Deep Understanding – Where does it come from?

Modern language processing technologies have arisen from two separate pathways in algorithm history.

The first language processing efforts in the 1960’s were conducted by linguists using early computers to process linguistic structures. The linguists built algorithms that identified parts of speech and parsed sentences according to language structure. As this field developed it became known as Computational Linguistics and continues today as a professional research community.

In 1990’s the computer scientists introduced machine learning methods into the field of computational linguistics following the spirit of corpus linguistics where they studied the statistical characteristics of corpora. These methods  known as Statistical Natural Language Processing became an  important subfield to what had also become known as Natural Language Processing (NLP).

In the second half of the ‘90s the rise of Google spurred the adoption of Text Mining, an approach that ignored the linguistics character of language and worked on just the text strings. This has become a fashionable approach due to the ease with which programmers can become engaged as enthusiasts in the processing strategies without the need to engage in the field of linguistics. This approach has become so popular it has assumed the title of NLP so today NLP is a title that is a conflation of two methodological paradigms.

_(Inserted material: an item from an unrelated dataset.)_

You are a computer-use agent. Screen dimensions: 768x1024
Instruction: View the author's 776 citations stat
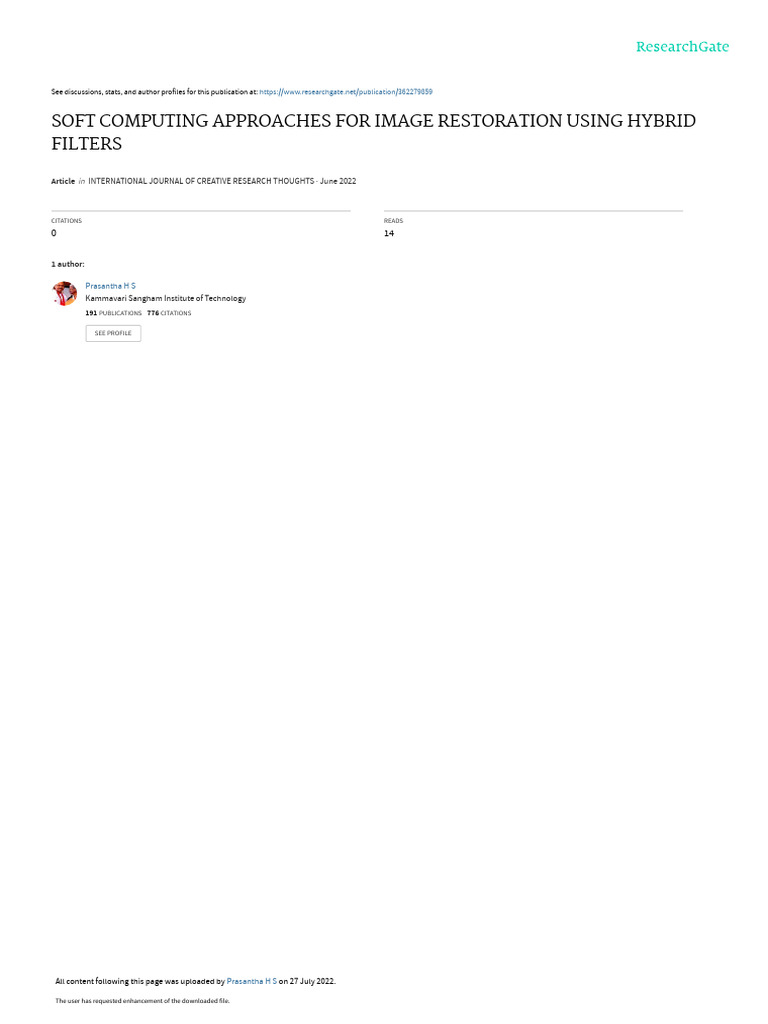point(169,313)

Google has also fuelled a new approach since the early 2010s with its development of neural net machine learning methods called Deep Learning. This fits with their general approach of using extremely large data sets to characterize language texts. Whilst this approach has shown some useful features it is not universally applicable and some of its limitations are now beginning to emerge.

The two heritages of language processing are now Computational Linguistics and Text Mining each having separate origins and algorithmic philosophies and each now claiming the rubric of Natural Language Processing.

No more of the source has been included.